■ **Requirement**
Answer these questions using the consulting advice text below.
1. After charging an initial fee to build a project, what can you charge clients a monthly fee for?
2. How much money should you spend if you start without any paying work?
3. After how many months should you assume you won't be paid, for cash flow planning purposes?
Source document start
Nailing down the scope is probably the hardest part of every project and it takes several days of of meetings, analysis and back and forth. And that's just to come up with an estimation that the client might then reject, let alone not want to pay you for. So in the end you end up rushing the analysis and that will just bite you in the ass later.

One way I've found to get more money out of your clients is managing their hosting, if you're able to or can outsource it at a margin. Charge your initial fee to build the project and then charge a monthly fee to host it all. Most clients will be happy to pay a lot more than the actual cost for them to not have to worry about it. If you do it properly this will give you a nice stream of almost passive income.

Try to underpromise & overdeliver.

Good luck!


👤 brudgers
1. It is hard enough to find bad clients. As a new shop, that’s mostly who will reach out to you. Mostly who will consider you for projects.

Good clients already have consultants they hire, that’s part of what makes them good clients. Don’t expect to encounter them if you are asking these questions.

2. $0. If you start without any paying work, don’t spend money.

3. They charge nickels and dimes. Consulting is saying “yes will do it, it will cost a fourteen thousand dimes and one hundred and three nickels to get started.”

4. Three to six months is rare, after three months figure you won’t be paid for your cash flow planning purposes.

Good clients pay quickly, that’s part of what makes them good clients.

Bad clients (see above) don’t pay. That’s part of what makes them bad clients.

5. Starting a consultancy is not an obvious next step in any profession.

It is an obvious next step when potential clients keep asking you to do it.

Otherwise assume the market is efficient and there is an equilibrium between the number of projects clients are willing to pay for at a rate that sustains a consulting firm and the number of consultants doing that work.

To put it another way, assume nobody cares when you hang out your shingle except people who have burned a string of previous consultants.
Source document end
Provided data start
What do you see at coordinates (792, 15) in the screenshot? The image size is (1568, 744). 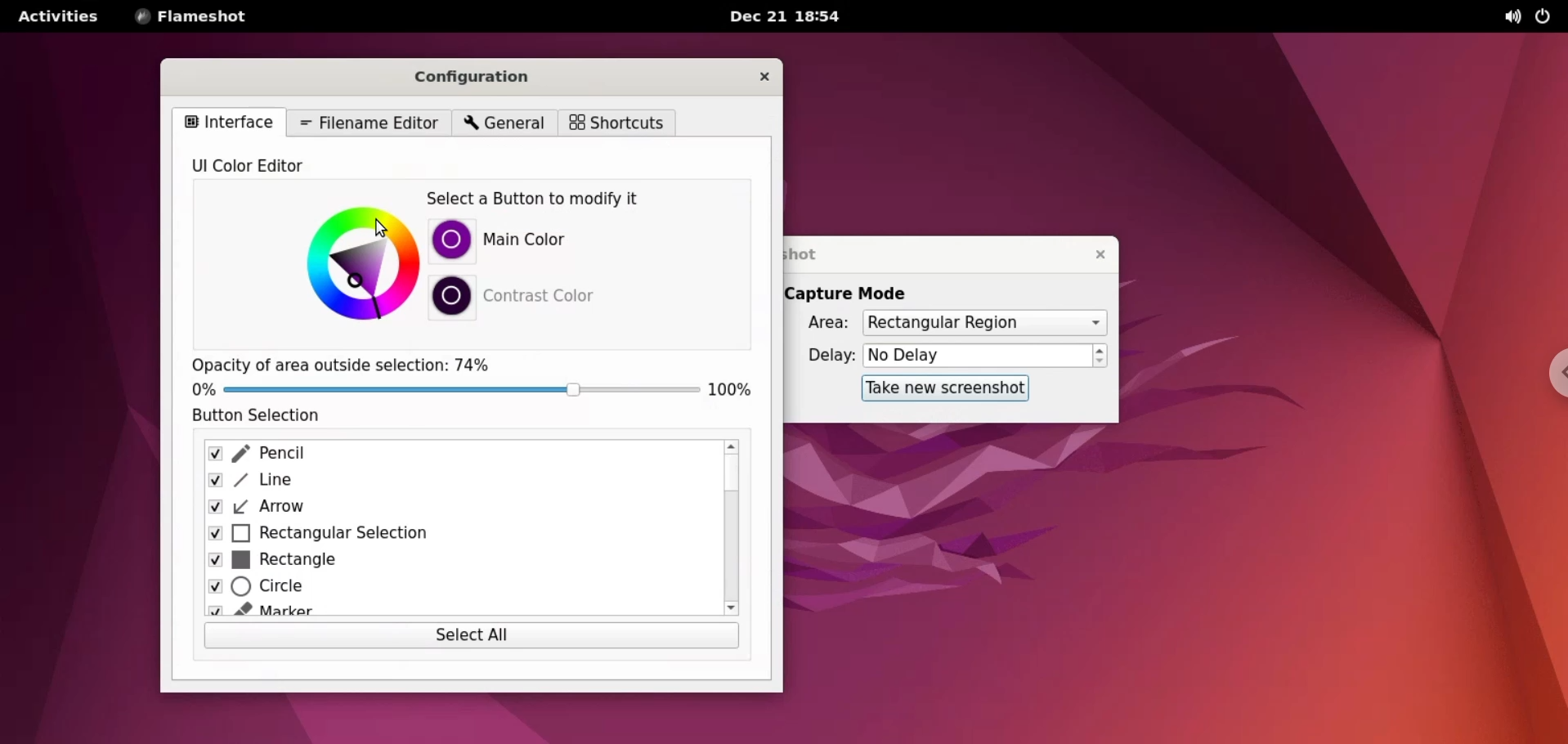 I see `Dec 21 18:54` at bounding box center [792, 15].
Provided data end
■ **Completed task**
1. Hosting the project.
2. $0.
3. Three months.